§ Work to complete: Would you return, word for word, the lines of the data below from the line with "Image resolution: width=297" through the line with "You are a computer-use agent. The image size is (874, 474).", and no others?
== Exercise material
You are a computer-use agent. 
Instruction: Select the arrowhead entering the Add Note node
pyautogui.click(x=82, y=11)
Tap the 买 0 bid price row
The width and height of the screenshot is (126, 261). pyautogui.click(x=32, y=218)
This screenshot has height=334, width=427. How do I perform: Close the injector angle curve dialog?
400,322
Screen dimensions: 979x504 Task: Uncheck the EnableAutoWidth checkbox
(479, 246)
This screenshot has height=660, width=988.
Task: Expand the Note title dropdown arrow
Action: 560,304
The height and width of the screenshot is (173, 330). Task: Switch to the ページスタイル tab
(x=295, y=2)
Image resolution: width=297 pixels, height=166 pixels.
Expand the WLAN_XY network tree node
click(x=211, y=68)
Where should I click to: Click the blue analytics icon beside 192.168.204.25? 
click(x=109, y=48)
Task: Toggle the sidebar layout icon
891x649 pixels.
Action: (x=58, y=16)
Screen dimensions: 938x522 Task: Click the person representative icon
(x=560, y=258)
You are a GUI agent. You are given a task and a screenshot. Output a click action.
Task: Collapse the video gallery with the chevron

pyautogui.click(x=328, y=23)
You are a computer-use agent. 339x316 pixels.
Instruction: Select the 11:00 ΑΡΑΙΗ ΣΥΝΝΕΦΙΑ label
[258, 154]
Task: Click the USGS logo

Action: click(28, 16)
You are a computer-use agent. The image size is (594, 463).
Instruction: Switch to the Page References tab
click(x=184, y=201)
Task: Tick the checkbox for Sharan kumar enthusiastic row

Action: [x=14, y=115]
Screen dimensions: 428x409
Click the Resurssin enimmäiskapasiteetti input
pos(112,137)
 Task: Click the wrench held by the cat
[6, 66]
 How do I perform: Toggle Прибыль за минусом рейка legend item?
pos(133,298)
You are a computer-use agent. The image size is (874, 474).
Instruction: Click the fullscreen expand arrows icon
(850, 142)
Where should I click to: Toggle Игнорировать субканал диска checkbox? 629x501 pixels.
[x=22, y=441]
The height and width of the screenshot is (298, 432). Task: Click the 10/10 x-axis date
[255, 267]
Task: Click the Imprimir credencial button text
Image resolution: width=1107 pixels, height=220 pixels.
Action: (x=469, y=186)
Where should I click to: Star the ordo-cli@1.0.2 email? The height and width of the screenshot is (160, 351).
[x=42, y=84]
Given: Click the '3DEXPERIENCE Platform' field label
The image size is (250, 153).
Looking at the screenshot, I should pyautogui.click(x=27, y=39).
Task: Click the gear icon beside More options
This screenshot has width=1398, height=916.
====
§ Exercise solution:
Image resolution: width=297 pixels, height=166 pixels.
Expand the WLAN_XY network tree node
click(x=211, y=68)
Where should I click to: Click the blue analytics icon beside 192.168.204.25? 
click(x=109, y=48)
Task: Toggle the sidebar layout icon
891x649 pixels.
Action: (x=58, y=16)
Screen dimensions: 938x522 Task: Click the person representative icon
(x=560, y=258)
You are a GUI agent. You are given a task and a screenshot. Output a click action.
Task: Collapse the video gallery with the chevron

pyautogui.click(x=328, y=23)
You are a computer-use agent. 339x316 pixels.
Instruction: Select the 11:00 ΑΡΑΙΗ ΣΥΝΝΕΦΙΑ label
[258, 154]
Task: Click the USGS logo

Action: click(28, 16)
You are a computer-use agent. The image size is (594, 463).
Instruction: Switch to the Page References tab
click(x=184, y=201)
Task: Tick the checkbox for Sharan kumar enthusiastic row

Action: [x=14, y=115]
Screen dimensions: 428x409
Click the Resurssin enimmäiskapasiteetti input
pos(112,137)
 Task: Click the wrench held by the cat
[6, 66]
 How do I perform: Toggle Прибыль за минусом рейка legend item?
pos(133,298)
You are a computer-use agent. The image size is (874, 474).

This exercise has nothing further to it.